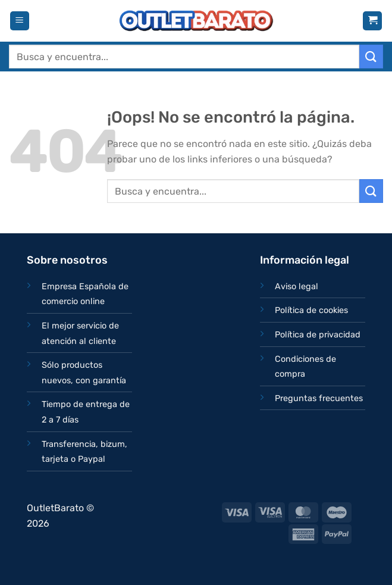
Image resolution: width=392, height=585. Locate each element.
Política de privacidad (318, 334)
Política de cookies (311, 310)
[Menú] (20, 21)
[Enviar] (371, 56)
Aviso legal (296, 286)
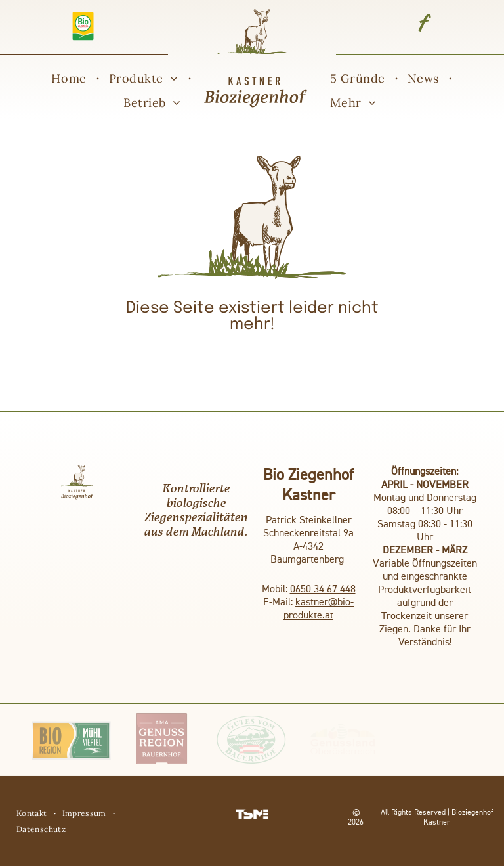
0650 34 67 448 (323, 590)
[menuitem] (70, 79)
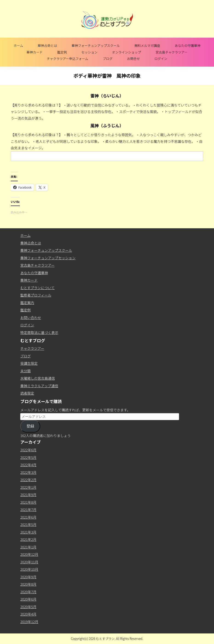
***
◆ **Stated problem**:
Pull every line of text out of the data above and copy it word for word, in order, leaving out the pictures.

◆ **Response to the exercise**:
Image resolution: width=392, height=585. Locate each element.
Política de privacidad (318, 334)
Política de cookies (311, 310)
[Menú] (20, 21)
[Enviar] (371, 56)
Aviso legal (296, 286)
0650 34 67 448 (323, 590)
[menuitem] (70, 79)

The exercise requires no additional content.